Roberts, who wanted to cement his reputation as a sober and judicious jurist, through his Hamlet-like deliberations ended up seeming incoherent, tentative, and unsure of himself. And if it’s true that rumors of Roberts reconsidering his vote swirled in Washington prior to the final outcome, and that such perceptions of hesitation prompted renewed venom and pressure — from not just the media, but from those such as Senator Leahy (who had voted to confirm Roberts) on the floors of Congress, and the president himself (who attacked the Court even earlier in his State of the Union address) — then the Court comes off as far more suspect after the opinion than before. Everything Roberts wished to prevent he ensured.

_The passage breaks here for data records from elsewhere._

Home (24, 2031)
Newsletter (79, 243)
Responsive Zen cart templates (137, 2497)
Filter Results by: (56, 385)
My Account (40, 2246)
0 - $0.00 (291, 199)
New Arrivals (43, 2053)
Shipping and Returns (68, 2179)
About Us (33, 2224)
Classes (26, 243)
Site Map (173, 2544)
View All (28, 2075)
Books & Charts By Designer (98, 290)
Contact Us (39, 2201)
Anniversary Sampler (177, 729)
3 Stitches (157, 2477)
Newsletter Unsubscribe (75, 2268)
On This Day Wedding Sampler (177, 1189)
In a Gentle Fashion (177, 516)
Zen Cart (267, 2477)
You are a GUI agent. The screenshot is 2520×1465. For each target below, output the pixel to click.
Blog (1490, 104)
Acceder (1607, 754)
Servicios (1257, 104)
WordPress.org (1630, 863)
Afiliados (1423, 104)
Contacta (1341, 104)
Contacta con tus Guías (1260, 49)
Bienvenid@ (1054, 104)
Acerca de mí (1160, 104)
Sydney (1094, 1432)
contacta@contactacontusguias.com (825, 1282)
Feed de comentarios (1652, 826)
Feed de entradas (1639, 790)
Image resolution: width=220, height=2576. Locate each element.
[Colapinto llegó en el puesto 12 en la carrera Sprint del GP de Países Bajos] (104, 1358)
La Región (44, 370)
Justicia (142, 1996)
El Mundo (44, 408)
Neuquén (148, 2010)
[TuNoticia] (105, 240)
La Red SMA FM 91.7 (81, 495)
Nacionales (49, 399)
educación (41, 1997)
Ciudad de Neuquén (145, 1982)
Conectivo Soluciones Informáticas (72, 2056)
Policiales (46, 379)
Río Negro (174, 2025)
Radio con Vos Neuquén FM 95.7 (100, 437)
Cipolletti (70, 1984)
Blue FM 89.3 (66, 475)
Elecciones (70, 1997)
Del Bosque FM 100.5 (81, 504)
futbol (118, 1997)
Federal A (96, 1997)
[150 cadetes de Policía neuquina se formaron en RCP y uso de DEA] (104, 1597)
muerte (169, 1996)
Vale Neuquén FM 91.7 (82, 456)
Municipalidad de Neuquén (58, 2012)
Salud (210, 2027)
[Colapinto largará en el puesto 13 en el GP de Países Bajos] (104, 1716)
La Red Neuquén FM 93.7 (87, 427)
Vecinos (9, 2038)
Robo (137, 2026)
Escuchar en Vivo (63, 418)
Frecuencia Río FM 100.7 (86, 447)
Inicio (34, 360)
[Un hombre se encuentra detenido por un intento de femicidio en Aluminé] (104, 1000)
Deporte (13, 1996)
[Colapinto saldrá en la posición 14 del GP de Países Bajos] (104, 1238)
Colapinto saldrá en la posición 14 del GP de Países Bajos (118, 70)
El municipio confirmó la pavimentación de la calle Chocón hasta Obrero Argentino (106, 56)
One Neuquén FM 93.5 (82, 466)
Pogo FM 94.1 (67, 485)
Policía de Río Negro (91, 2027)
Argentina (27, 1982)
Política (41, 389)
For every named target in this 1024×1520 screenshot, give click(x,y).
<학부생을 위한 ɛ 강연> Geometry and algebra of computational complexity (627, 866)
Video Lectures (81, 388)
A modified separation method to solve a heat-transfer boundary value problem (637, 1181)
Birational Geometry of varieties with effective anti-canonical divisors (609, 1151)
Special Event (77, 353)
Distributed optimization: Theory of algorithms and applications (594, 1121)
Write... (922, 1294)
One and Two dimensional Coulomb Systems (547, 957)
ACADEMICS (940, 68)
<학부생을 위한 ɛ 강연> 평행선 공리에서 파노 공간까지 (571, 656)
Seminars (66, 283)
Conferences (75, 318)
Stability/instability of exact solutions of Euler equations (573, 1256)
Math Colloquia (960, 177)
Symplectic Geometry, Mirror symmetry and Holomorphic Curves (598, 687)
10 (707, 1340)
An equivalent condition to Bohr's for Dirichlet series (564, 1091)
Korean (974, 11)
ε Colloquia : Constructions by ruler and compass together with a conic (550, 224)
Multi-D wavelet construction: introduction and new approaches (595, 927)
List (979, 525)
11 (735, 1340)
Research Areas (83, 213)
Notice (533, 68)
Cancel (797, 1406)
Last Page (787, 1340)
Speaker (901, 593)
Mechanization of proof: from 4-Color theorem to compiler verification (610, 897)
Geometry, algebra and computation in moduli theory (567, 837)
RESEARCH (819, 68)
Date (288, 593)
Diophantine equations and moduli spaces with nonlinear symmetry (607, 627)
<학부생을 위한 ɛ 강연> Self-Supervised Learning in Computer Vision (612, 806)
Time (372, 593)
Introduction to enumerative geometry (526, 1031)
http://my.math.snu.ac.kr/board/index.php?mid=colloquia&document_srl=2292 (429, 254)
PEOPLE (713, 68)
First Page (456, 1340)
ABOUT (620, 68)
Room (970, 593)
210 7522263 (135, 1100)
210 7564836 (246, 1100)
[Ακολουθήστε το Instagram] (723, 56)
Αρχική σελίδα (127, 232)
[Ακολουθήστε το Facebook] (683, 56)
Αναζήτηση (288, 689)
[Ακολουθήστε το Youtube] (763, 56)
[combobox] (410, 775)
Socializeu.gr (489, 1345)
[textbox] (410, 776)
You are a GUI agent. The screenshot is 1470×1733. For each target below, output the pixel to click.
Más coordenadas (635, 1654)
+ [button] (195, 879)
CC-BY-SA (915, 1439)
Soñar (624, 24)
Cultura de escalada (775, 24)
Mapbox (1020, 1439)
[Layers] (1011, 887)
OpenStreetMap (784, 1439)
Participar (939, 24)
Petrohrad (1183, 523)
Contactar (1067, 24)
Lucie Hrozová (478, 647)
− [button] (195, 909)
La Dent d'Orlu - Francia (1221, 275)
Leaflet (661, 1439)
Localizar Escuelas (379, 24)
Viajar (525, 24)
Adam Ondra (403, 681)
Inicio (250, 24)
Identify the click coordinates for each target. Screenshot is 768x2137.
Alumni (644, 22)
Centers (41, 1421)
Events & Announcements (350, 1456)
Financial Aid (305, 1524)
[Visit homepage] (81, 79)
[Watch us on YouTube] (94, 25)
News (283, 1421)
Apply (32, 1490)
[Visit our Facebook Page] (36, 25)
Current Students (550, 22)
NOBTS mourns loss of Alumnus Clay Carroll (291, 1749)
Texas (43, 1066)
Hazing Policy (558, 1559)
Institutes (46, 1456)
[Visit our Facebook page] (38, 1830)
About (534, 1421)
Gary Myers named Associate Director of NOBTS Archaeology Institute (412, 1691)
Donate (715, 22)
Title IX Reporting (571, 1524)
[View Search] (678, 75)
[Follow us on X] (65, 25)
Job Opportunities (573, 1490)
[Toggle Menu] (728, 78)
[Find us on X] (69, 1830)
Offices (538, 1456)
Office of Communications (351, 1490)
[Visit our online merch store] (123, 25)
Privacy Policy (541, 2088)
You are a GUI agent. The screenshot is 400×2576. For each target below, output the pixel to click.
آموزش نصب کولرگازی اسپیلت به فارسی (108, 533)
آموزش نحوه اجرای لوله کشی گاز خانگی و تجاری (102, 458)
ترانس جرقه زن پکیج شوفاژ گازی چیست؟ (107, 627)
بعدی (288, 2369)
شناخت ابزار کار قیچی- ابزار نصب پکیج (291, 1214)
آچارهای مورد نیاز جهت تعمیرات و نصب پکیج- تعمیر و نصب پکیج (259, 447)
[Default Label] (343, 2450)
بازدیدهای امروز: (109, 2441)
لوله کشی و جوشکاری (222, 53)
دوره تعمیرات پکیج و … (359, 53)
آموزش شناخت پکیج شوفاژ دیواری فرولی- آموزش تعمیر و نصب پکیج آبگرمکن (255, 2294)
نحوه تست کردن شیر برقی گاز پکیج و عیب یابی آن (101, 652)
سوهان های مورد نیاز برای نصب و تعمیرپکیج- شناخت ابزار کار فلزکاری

The final irony is that for years liberals preached about the sanctity of the Court as it overturned legislative mandates, but in this case, Roberts was treated like a bleeding whale in a sea of sharks, or as a wavering political candidate who could either be enticed or pressured to flip-flop. This was done against a larger backdrop in which “moderately” liberal and “open-minded” jurists were expected to follow liberal orthodoxy without exception, while “arch” conservative and “blinkered” jurists must be peeled away from their political instincts. In other words, if a Breyer or Kagan had been the swing vote to nullify Obamacare, the outrage from the left would easily trump the present disappointment with Roberts on the right, which for the most part is largely one of keen disappointment, or confusion over his garbled logic, or pathetic efforts to find in his decision some ray of hope.